> SUPPLIED DATA:
╭──

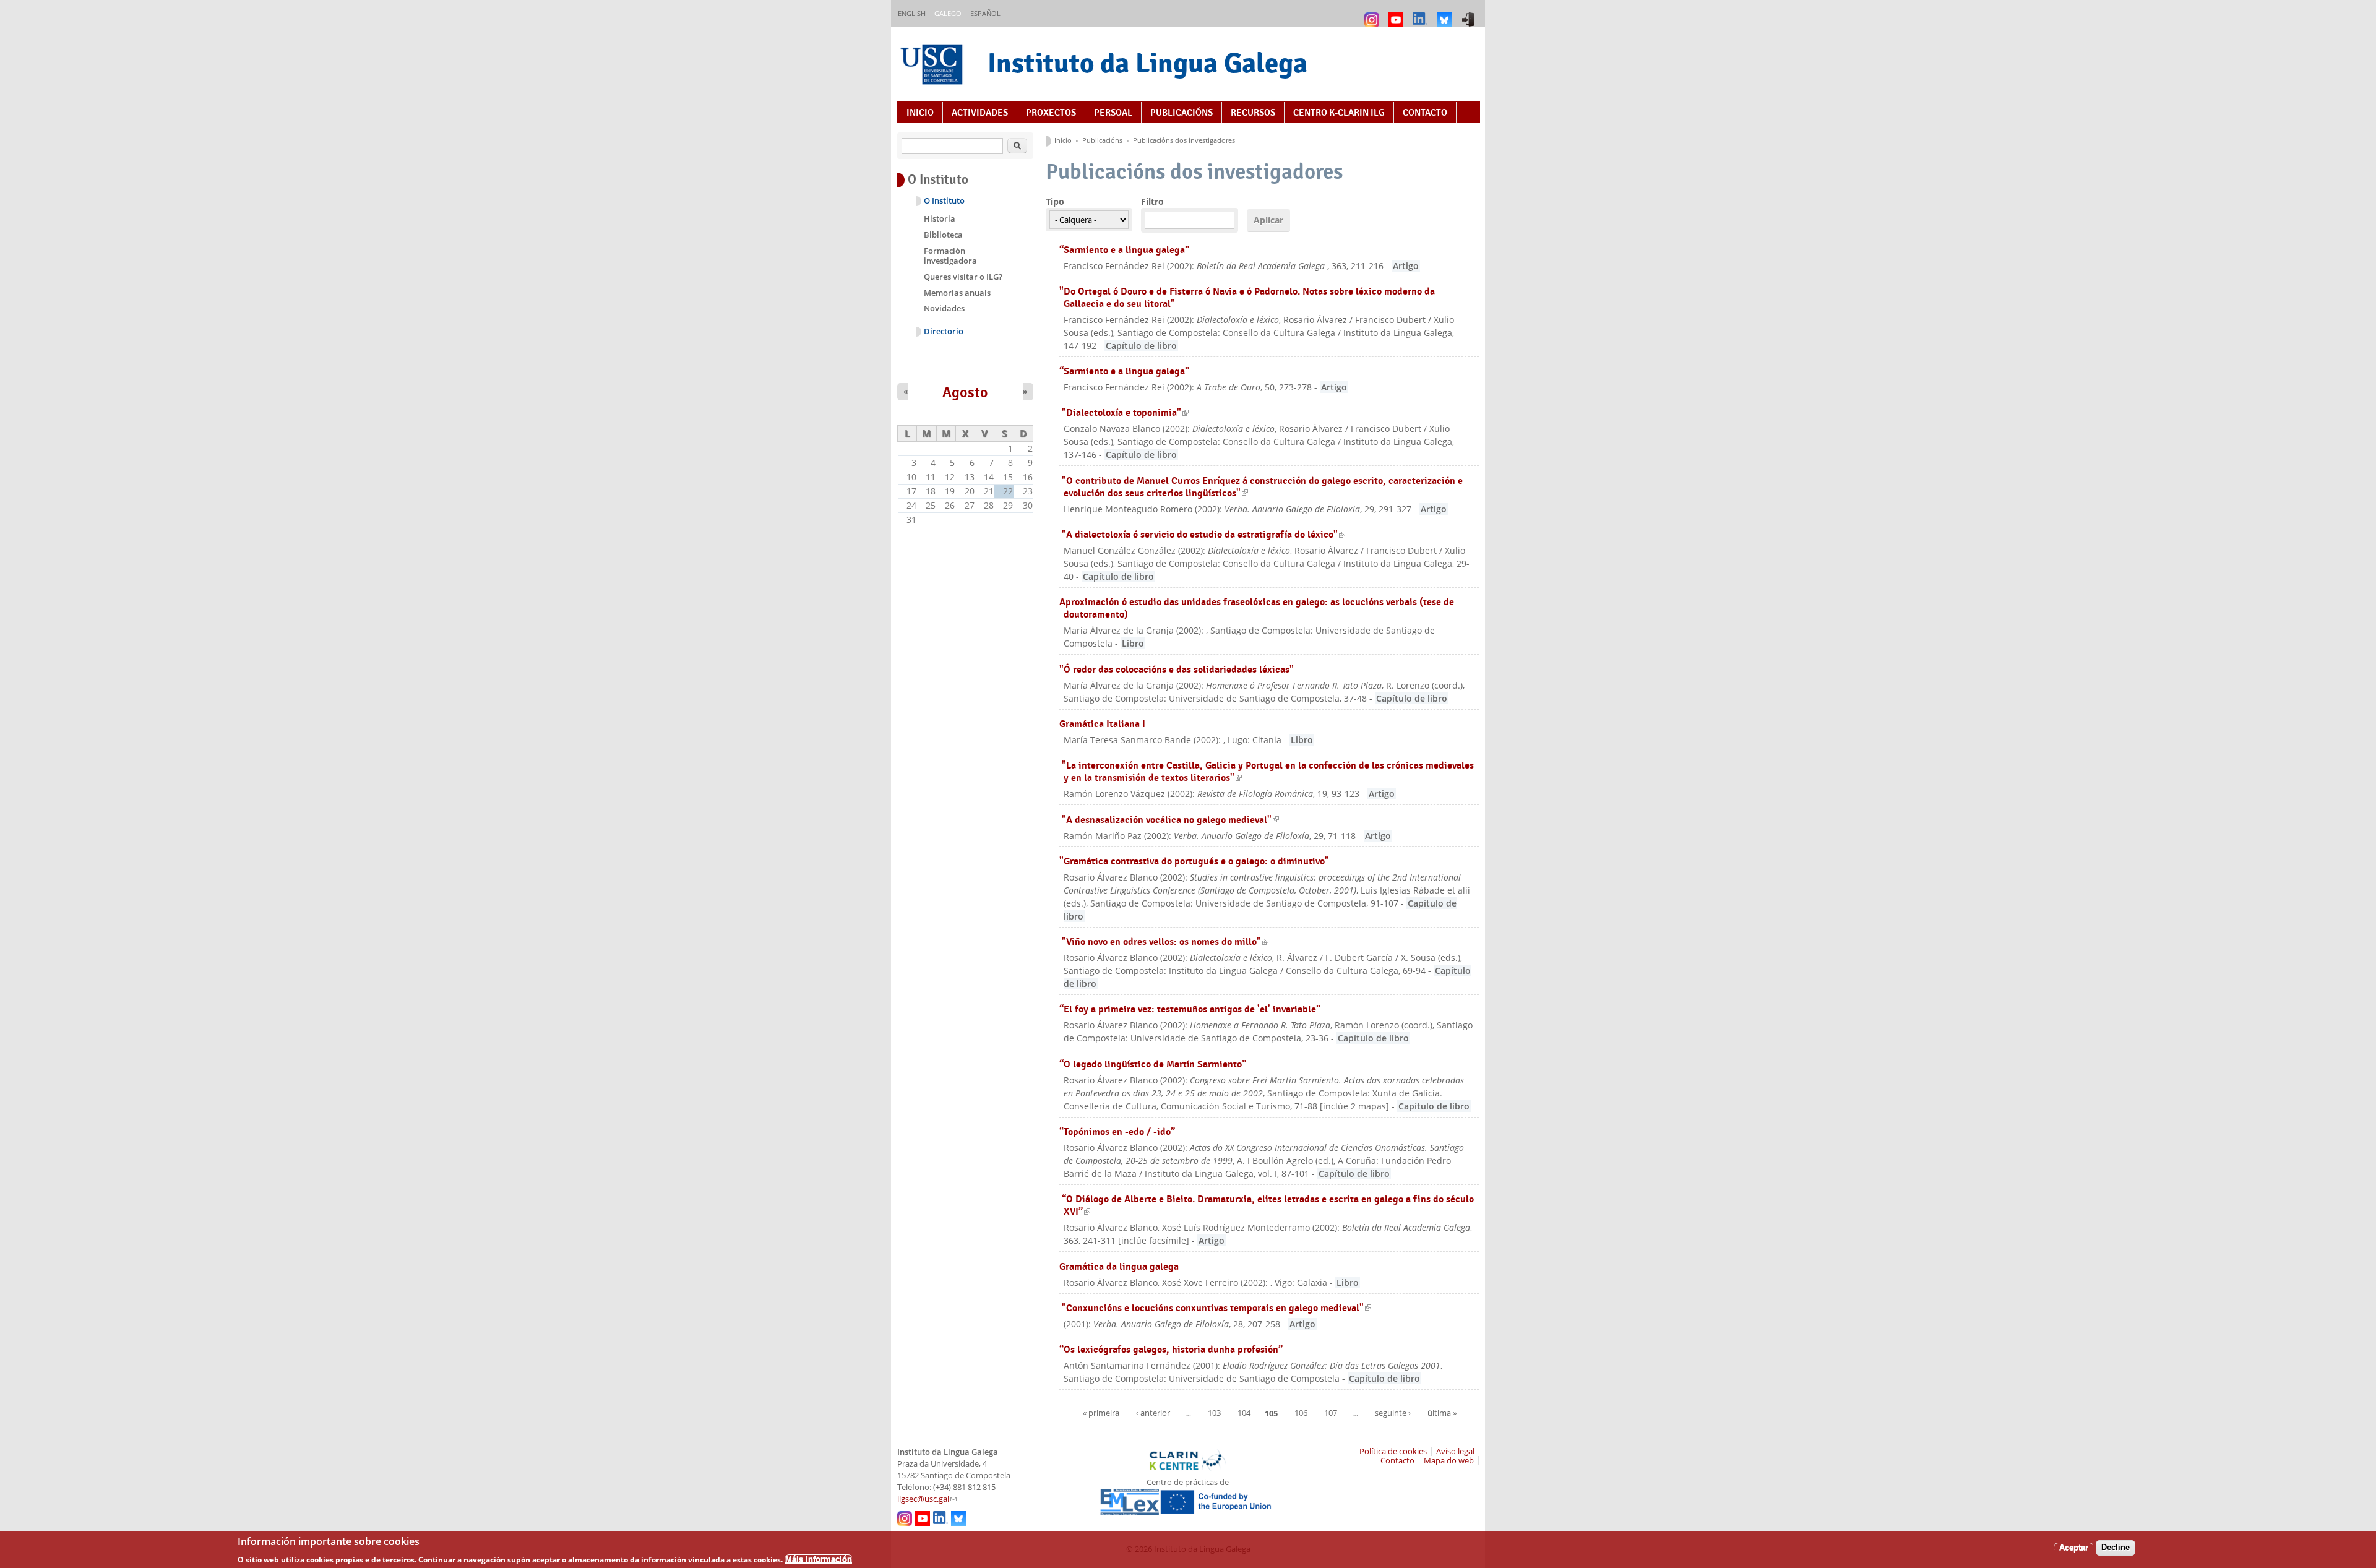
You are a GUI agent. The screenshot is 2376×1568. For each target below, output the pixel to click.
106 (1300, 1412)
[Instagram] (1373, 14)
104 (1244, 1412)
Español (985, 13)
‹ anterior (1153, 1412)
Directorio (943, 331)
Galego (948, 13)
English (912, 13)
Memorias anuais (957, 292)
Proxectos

╰──

> ASSIGNMENT:
Reproduce, with no other lines, the one containing "Directorio (943, 331)" and all lines after it through the end of the data above.

> RESULT BELOW:
Directorio (943, 331)
Galego (948, 13)
English (912, 13)
Memorias anuais (957, 292)
Proxectos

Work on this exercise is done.